What event Houlihan will run isn’t clear either. Houlihan already has the Olympic standards in both the 1500m and 5000m, but the finals of the two events will be held just 35 minutes apart at the Trials, making the double impossible. As a result, it is possible Houlihan could make her 10,000m debut — something she considered over the winter — at the Portland Track Festival to provide insurance should disaster strike in the 1500 at the Trials (the 10,000 final is five days after the 1500 final).
“Certainly a possibility if they want a back up event,” Haas said of the 10,000m, adding that Schumacher would have the final call.
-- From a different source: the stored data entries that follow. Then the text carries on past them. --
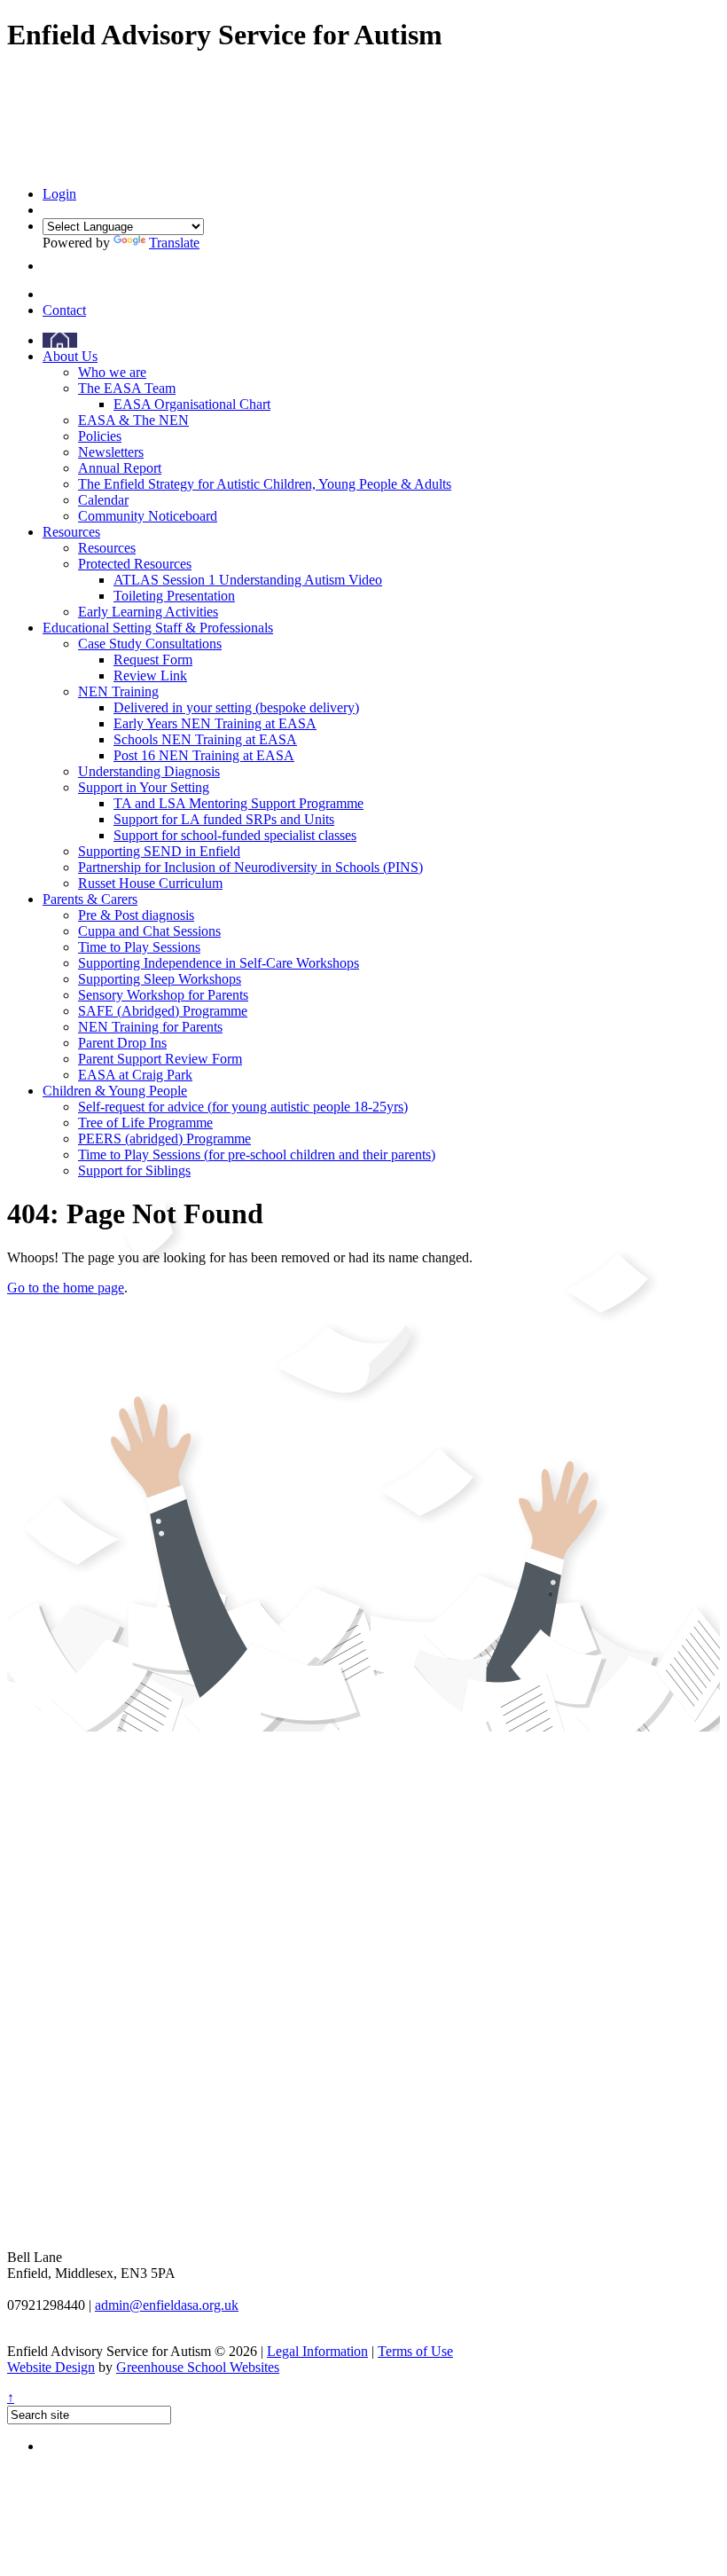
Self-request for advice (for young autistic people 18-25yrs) (243, 1106)
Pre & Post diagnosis (136, 915)
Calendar (103, 499)
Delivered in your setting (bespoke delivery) (236, 707)
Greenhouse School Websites (197, 2367)
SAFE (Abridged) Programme (162, 1010)
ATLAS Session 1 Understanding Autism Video (247, 579)
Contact (64, 310)
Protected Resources (135, 563)
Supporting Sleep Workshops (159, 978)
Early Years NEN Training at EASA (215, 723)
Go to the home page (65, 1287)
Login (59, 193)
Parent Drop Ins (122, 1042)
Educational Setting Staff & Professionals (158, 627)
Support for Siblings (134, 1170)
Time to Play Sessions (139, 946)
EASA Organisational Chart (191, 404)
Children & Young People (115, 1090)
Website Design (51, 2367)
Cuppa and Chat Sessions (149, 931)
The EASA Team (127, 388)
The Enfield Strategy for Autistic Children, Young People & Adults (264, 483)
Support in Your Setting (143, 787)
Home (60, 340)
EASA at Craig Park (135, 1074)
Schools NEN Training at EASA (205, 739)
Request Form (152, 659)
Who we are (112, 372)
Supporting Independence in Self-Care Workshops (218, 962)
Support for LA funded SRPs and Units (223, 819)
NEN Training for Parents (150, 1026)
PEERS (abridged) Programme (164, 1138)
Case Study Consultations (150, 643)
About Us (70, 356)
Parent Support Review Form (160, 1058)
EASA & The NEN (133, 420)
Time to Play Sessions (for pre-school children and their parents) (256, 1154)
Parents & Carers (90, 899)
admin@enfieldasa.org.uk (166, 2305)
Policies (99, 436)
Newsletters (111, 451)
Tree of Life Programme (145, 1122)
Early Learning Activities (148, 611)
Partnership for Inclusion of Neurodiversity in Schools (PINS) (250, 867)
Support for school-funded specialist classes (234, 835)
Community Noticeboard (147, 515)
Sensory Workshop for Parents (163, 994)
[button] (47, 265)
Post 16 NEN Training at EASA (203, 755)
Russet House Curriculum (150, 883)
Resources (71, 531)
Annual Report (119, 467)
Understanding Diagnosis (149, 771)
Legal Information (317, 2351)
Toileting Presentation (174, 595)
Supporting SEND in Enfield (159, 851)
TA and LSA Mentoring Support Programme (238, 803)
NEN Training (118, 691)
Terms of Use (415, 2351)
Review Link (150, 675)
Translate (174, 242)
Lomong, who has not raced since July 2020, was scheduled to make his season debut in the 5000m at the Track Meet on Saturday night but wound up scratching due to a hamstring strain. According to a source close to Lomong, training has been going very well, but Schumacher did not want to risk anything by having the 36-year-old try to race. He will likely open up at one of the two Portland meets.
Of the three, Jager is the one whose training has been most impacted by injury; he is currently dealing with an issue in his Achilles/calf area. But Jager said that his biggest injury — the foot issue that derailed his 2019 season — is behind him and that by comparison, managing a soft tissue injury is “a gift.” Like his BTC teammates, he is proceeding with caution, which is why he chose not to race the full distance at Mt. SAC.
“I had some Achilles issues this winter and spring and it just really, really delayed my training a lot more than I was hoping for, and so I’m just kind of getting in the swing of things now and still having some minor, lingering issues with the Achilles area,” Jager said. “So I haven’t done a ton of steeple work yet and I just didn’t want to go full-on 100% into an 8:20s or 8:10s steeple race for basically my second steeple session in three years. I’m just trying to be smart and take things step by step.”
That said, Jager says he felt good pacing the first two kilometers at Mt. SAC, and is excited to run the steeple at the Portland Track Festival on May 28, where he will try to hit the Olympic standard.
“Nothing’s ever definite with Jerry until probably like five days before the race,” Jager says. “But that’s the plan.”